The very first page only shows us three establishing shots of Cleveland, but it also name drops Superman, Siegel, Shuster, Crumb, Pekar, Bendis, and Azzarello. This comic is firmly planted in the fanboy day-to-day that we all know and share. And we can understand the excitement, below the sadness, when Maxwell Roth is given the key to his father’s basement upon his death. Within the basement is nearly every single piece of Escapist paraphernalia known to this reality. Here, The Escapist was a comic creation and Kavalier and Clay are the real characters, just historic names like Stan Lee and Martin Goodman.

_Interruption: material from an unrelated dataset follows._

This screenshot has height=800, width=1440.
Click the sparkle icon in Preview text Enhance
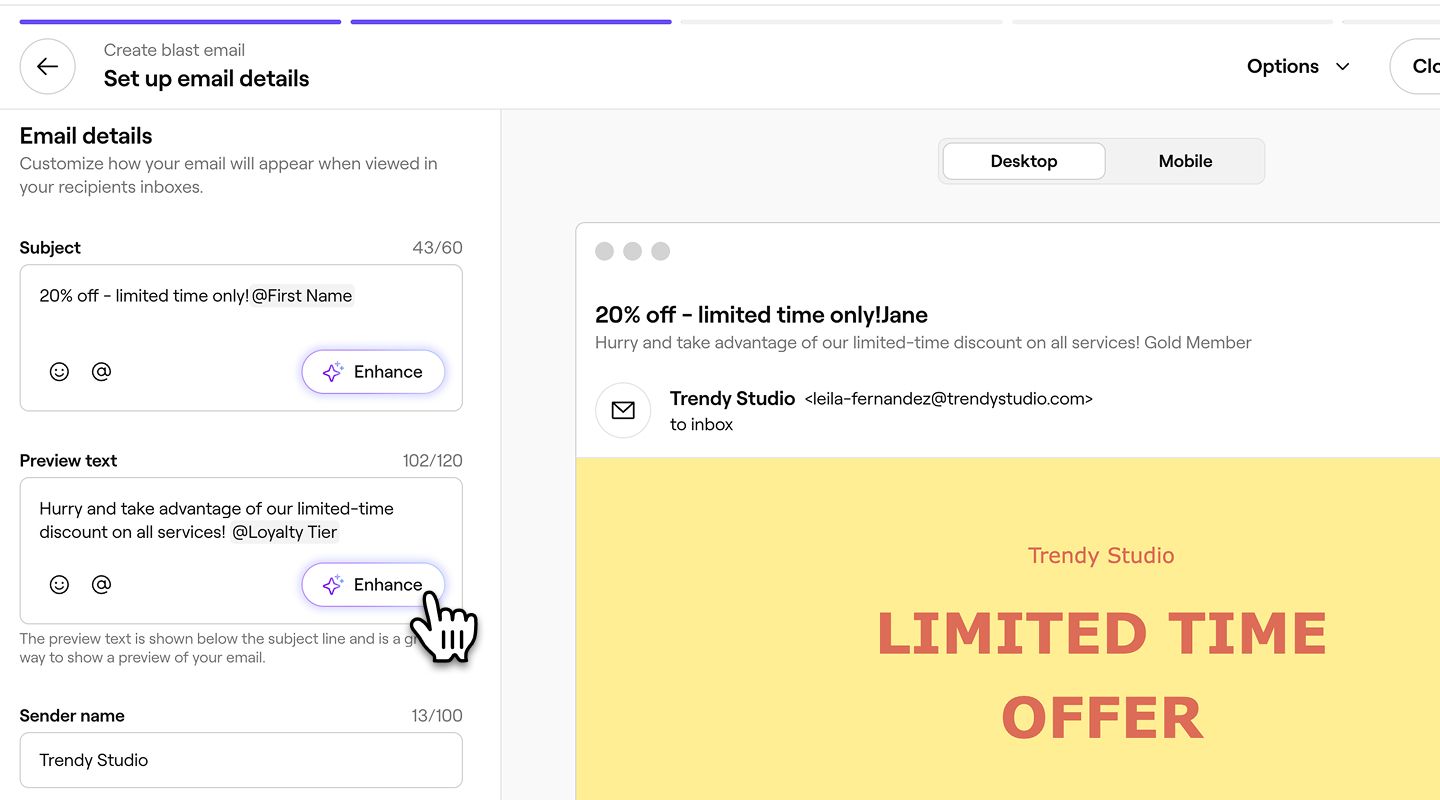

It’s the ultimate nerd fantasy come true, a stock pile of every comic you ever wanted. It seems that Max’s father was an Escapist aficionado and collector all his life. He even has Amazing Midget Radio Comics #1, which features the first ever appearance of The Escapist. Max inherits the entire back catalog of the superhero defined by a key when he himself is given a key. This is just one obvious parallel that BKV uses within the series.

Pages Within Pages

There is a three page Ben-Day dotted sequence of The Escapist fighting one of his foes but all of the dialogue is instead Max’s recount of the history of The Escapist and his own torrid childhood affair with the character and the connection to his father. It’s a simply executed sequence that tells so much in a dynamic and unique way. The eyes take in all of the different art while the brain fills in years of history that would otherwise be didactic to absorb in many other ways. It’s effective and turns out to be quite a cinematic device. Like narration spoken through characters, almost directly to the screen.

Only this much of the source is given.